Excerpted text.
#####

This Tuesday, 47-year-old Joseph Garcia is scheduled to be executed in Huntsville, Texas. Back in 2000, Garcia was a member of the infamous Texas Seven —- a group who escaped a maximum security prison in San Antonio and robbed several places for supplies. During one of those robberies, Police Officer Aubrey Hawkins was shot and killed. The men were apprehended a month later. While there is no evidence that Garcia fired a weapon (and may not have even been in the vicinity), Garcia was convicted under Texas’ controversial “law of parties,” in which co-conspirators can be tried as responsible along with the actual triggermen. A last minute bid for clemency was denied on Friday.

But Garcia’s story is much longer and sadder than the bare facts would lead you to believe and very few people — least of all the juries who convicted him – have heard all the details. The many tragedies and injustices that landed him in jail in the first place were detailed by Sister Helen Prejean, the famed nun and anti-capital punishment activist whose life was movingly portrayed by Susan Sarandon in Dead Man Walking.

In a lengthy Twitter thread, Sister Helen lays out the awful cycles of abuse, neglect and incompetence that have haunted Garcia’s life since he was a child. Raised in an abusive family by a young woman who battled a crippling addiction, Garcia’s early life was fraught with trauma and instances of assault.

#####

Dataset section.
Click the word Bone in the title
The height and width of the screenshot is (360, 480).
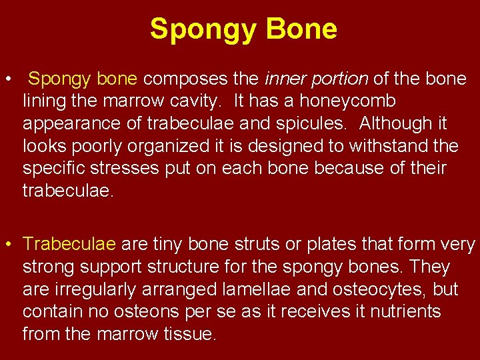tap(302, 29)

#####

Goals.
1 > Reproduce the Joseph Garcia article between "But Garcia’s story" and "Dead Man Walking.", inclusive.
2 > Check each statement against the Joseph Garcia article and answer yes or no, quoting the words that decide it:
(a) Garcia was 47 years old at the time of the scheduled execution.
(b) The Texas Seven escaped from a prison in Houston.
(c) Garcia's last-minute clemency bid was denied on Friday.
3 > Answer from the Joseph Garcia article:
(a) Who was shot and killed during one of the robberies?
(b) Who portrayed Sister Helen Prejean in Dead Man Walking?
(c) Where did Sister Helen lay out the cycles of abuse in Garcia's life?
The material above comes from a different source than the Joseph Garcia article.

Exercise solutions.
1 >
But Garcia’s story is much longer and sadder than the bare facts would lead you to believe and very few people — least of all the juries who convicted him – have heard all the details. The many tragedies and injustices that landed him in jail in the first place were detailed by Sister Helen Prejean, the famed nun and anti-capital punishment activist whose life was movingly portrayed by Susan Sarandon in Dead Man Walking.

2 >
(a) Yes: "47-year-old Joseph Garcia is scheduled to be executed in Huntsville, Texas."
(b) No: "a group who escaped a maximum security prison in San Antonio"
(c) Yes: "A last minute bid for clemency was denied on Friday."

3 >
(a) Police Officer Aubrey Hawkins
(b) Susan Sarandon
(c) In a lengthy Twitter thread